We’re both also highly thankful to our guide Luke for making the tour enjoyable and for not faltering for an instant in helping us to try at least a little something from the narrow choices for vegetarians.
Our highlights we’re most certainly the incredibly different tortilla, buying biscuits from nuns that we could only hear but not see, and testing the differing oils that we can still taste on our lips now.

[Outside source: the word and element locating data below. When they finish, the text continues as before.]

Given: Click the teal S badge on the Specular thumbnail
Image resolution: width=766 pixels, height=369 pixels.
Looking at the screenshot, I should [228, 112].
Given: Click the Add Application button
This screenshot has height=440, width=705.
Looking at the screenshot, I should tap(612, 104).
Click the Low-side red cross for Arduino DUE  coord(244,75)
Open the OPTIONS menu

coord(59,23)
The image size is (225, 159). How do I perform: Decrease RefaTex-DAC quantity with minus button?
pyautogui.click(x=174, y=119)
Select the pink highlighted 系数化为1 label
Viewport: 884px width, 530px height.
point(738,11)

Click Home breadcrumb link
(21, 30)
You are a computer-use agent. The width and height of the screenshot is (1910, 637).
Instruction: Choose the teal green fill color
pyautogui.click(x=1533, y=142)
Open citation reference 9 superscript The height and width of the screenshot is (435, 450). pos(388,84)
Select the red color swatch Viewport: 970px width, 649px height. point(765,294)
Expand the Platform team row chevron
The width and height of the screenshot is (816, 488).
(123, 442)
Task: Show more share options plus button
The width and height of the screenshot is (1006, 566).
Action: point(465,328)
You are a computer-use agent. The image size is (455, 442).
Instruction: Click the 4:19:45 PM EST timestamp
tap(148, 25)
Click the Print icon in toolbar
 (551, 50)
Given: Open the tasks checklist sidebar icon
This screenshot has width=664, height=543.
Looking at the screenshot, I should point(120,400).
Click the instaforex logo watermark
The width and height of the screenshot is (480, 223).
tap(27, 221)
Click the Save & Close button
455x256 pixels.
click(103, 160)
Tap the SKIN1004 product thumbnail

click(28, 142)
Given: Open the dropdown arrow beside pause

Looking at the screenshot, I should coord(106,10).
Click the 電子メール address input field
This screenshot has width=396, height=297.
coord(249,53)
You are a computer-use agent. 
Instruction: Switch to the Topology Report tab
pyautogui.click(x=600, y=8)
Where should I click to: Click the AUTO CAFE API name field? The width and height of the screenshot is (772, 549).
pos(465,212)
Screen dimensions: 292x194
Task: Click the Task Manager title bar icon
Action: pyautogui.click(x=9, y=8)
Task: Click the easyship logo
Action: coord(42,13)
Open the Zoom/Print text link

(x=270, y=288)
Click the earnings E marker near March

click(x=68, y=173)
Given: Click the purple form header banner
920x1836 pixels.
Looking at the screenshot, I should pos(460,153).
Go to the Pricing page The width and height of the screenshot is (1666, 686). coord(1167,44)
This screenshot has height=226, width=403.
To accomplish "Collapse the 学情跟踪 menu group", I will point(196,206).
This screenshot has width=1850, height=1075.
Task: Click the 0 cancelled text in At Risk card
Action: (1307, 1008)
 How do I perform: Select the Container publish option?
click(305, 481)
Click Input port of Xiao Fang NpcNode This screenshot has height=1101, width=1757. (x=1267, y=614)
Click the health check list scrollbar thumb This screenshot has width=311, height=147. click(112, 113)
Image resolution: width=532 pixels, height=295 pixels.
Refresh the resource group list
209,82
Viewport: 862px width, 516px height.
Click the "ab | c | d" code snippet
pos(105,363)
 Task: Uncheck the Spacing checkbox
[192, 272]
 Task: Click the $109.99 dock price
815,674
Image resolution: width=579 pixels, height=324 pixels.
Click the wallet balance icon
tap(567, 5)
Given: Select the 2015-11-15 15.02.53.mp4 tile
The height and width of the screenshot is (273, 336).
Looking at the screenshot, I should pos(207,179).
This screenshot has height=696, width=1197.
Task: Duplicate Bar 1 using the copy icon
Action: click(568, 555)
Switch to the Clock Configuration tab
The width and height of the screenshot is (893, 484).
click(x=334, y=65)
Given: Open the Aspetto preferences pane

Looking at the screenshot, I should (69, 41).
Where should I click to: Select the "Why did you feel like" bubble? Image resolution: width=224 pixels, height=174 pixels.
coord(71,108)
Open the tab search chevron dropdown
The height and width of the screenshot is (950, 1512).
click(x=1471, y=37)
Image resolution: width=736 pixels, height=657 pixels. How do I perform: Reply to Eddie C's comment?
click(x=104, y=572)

The only real problem we could find with the tour is that as travellers we were perhaps hoping to experience a more ‘off-the-beaten-path‘ experience to a day in the shoes of a local of Madrid, perhaps further out from the heavily tourist trodden streets of the centre of the city, but that’s perhaps more about our preferences for travel than the tour being bad in any way. In fact, for people who are only in Madrid for a day or so then it’s perhaps the best way to not only experience local life and the food they consume, but also to bring some of the most famous culinary attractions into an easily manageable tour so that you see all and miss nothing.
Thanks to Lauren and Madrid Food Tour
We’d both really like to thank Lauren from Madrid Food Tours for allowing us to join along with their Ultimate Spanish Cuisine Tour during our time in Madrid so that we can see that there is a may to experience the food, even if meat is such a dominant quantity of the local menu.
Perhaps one day we’ll be able to come back and experience the tour from the viewpoint as vegans.